POP songs needn’t be great art, but as you’re writing lyrics they might as well make sense. These artists just said ‘f**k it’:
The Reflex by Duran Duran
Simon Le Bon specialised in gibberish but usually there was a mood, an idea, a hot girl in the video. The lyrics to this exist purely because songs need words, but still everyone over 40 knows ‘the reflex is a lonely child who’s waiting by the park’. Why? Is he locked out waiting for his mum to get back from work?
Dance Hall Days by Wang Chung
A man takes his partner and does outlandish things to her. Is the stuffing of jewels in her mouth and eyes a metaphor?

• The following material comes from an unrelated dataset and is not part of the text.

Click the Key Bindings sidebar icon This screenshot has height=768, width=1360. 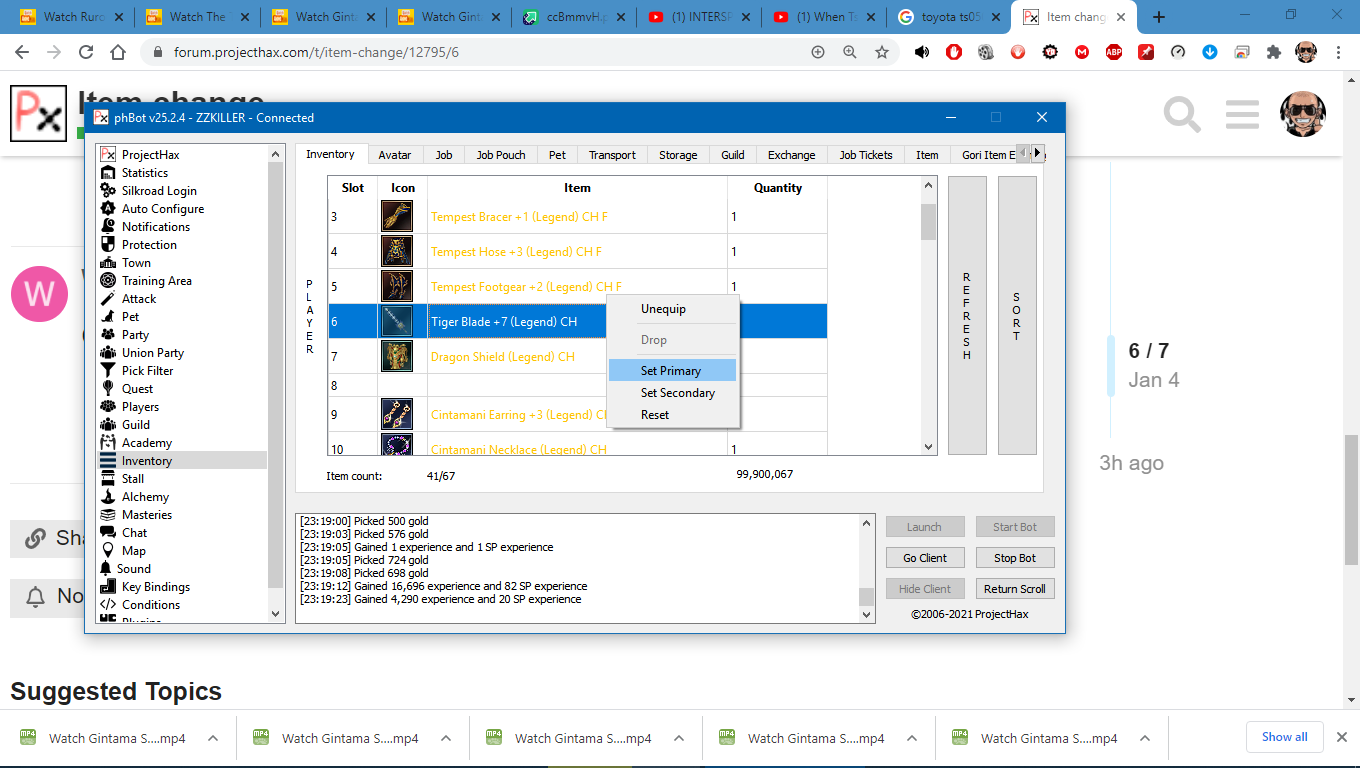click(108, 587)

Pulling her ears and playing on her greatest fears? Doesn’t sound great. And taking someone by the heel is a judo move.
Raspberry Infundibulum by the Shamen
For those who don’t know, an infundibulum is a funnel-shaped cavity. So is ‘here I come for her raspberry infundibulum’ a very strange reference to sex? Or is the singer imagining himself a hummingbird? Also a tube connecting the hypothalamus and pituitary gland, so it’s about drugs. A pop song that needs a medical degree to understand.

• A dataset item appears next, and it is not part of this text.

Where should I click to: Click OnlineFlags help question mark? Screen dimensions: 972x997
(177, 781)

Champagne Supernova by Oasis
The narrator will, apparently, one day be found ‘beneath the landslide in a champagne supernova in the sky’. Sounds like they need a structural engineer to assess the subsidence risk of this pyroclastic aerial sparkling wine explosion.
Wooly Bully by Sam the Sham & the Pharaohs
In truth most 50s lyrics were just sounds made with the mouth. This one leads with a feared apparition with horns and a woollen jaw to which the riposte is to dance and ‘not be L-seven’.
Firestarter by The Prodigy
The clown in the sewer has a thesaurus and is employing multiple synonyms. He is attempting to intimidate. It’s a novel approach. Luckily the track is f**king banging.